* _Trecho_
↓↓↓

A produção já havia desacelerado com a proximidade do feriado do Ano Novo Lunar no início de janeiro. Alguns locais ao redor de Wuhan, o epicentro do surto do coronavírus, ainda não retomaram totalmente a produção e estão operando com cerca de 60 por cento da capacidade, de acordo com o governo.

A fábrica da Medicom em Wuhan, que faz trajes cirúrgicos, está entre as que atrasaram a reabertura. O local de fabricação de máscaras da empresa em Taiwan não tem mais permissão para exportar. E na fábrica da Medicom, em Xangai, o governo enviou monitores e está requisitando três milhões de máscaras diariamente, assim que saem da linha de produção, contou Laverdure.

 

A escassez de oferta pode ser piorada pelo fato de que componentes para máscaras e respiradores são feitos em vários países. Mais de 90 por cento das máscaras cirúrgicas vendidas nos Estados Unidos são produzidas no exterior, de acordo com o Departamento de Saúde e Serviços Humanos. Os componentes – ou às vezes a montagem final – podem ser feitos não só na China e em Taiwan, mas também no Japão, no Vietnã, no México e na Colômbia.

↑↑↑

* _Dados registrados_
↓↓↓

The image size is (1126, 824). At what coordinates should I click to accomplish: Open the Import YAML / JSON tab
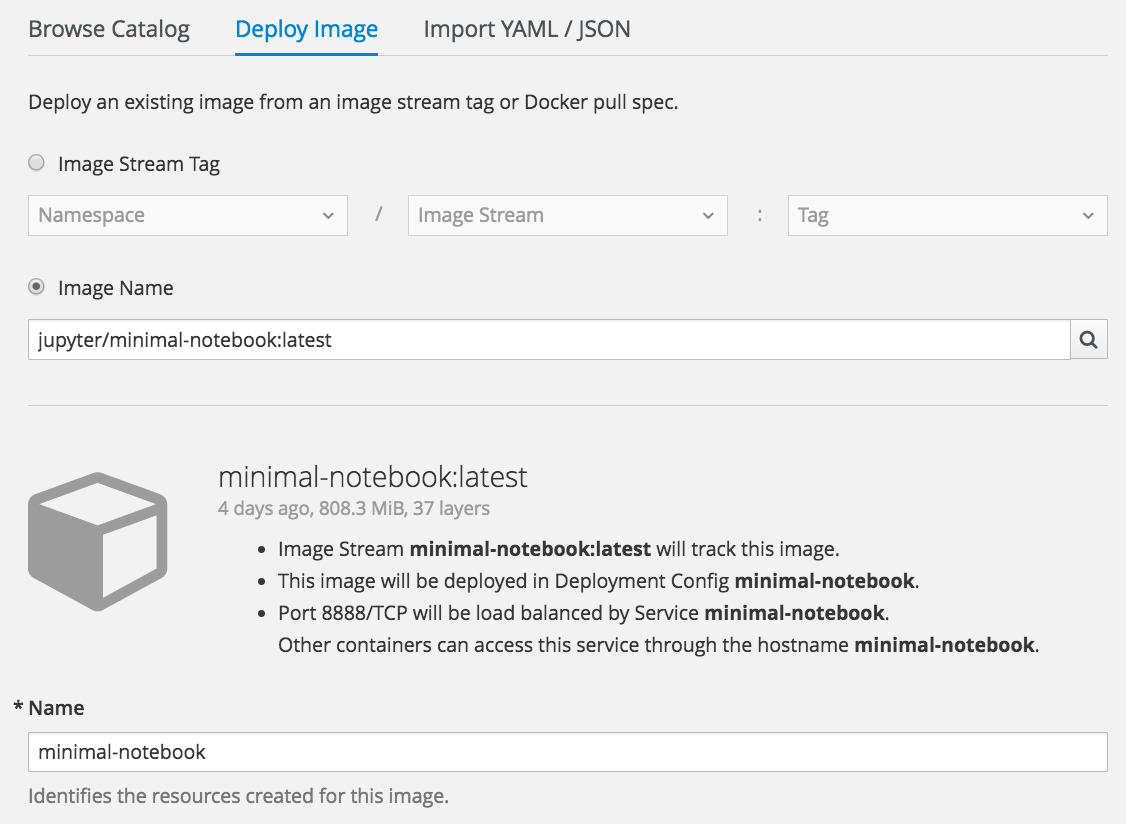pos(527,29)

↑↑↑

* _Sua tarefa_
Retome o trecho sobre a escassez de máscaras e respiradores e escreva a continuação a partir da última frase dele.

* _Área de resposta_
“Esses países poderiam facilmente cortar nossa cadeia de suprimentos”, disse Laurie Garrett, especialista em política e repórter vencedora do Prêmio Pulitzer, que escreveu sobre Sars, ebola e outros surtos.

Com a interrupção da produção da China para o mundo exterior, fornecedores médicos em todo o mundo, incluindo gigantes como a Honeywell e a 3M, estão lutando para encontrar fontes alternativas. Ambas as empresas disseram por meio de representantes que estão experimentando um crescimento da demanda e estão trabalhando para aumentar a produção onde podem.

Até os produtores menores acabaram entrando na onda. A Pardam, empresa na República Tcheca que fabrica nanofibras, que retêm micropartículas, quase abandonou um protótipo de máscara sanitária que havia testado no ano passado por causa da fraca demanda. Mas, após o surgimento do coronavírus, ela vendeu seu estoque de duas mil máscaras em dois dias e está recorrendo à automação para aumentar a produção, afirmou Jiri Kus, presidente da Associação Tcheca da Indústria de Nanotecnologia, falando em nome da Pardam.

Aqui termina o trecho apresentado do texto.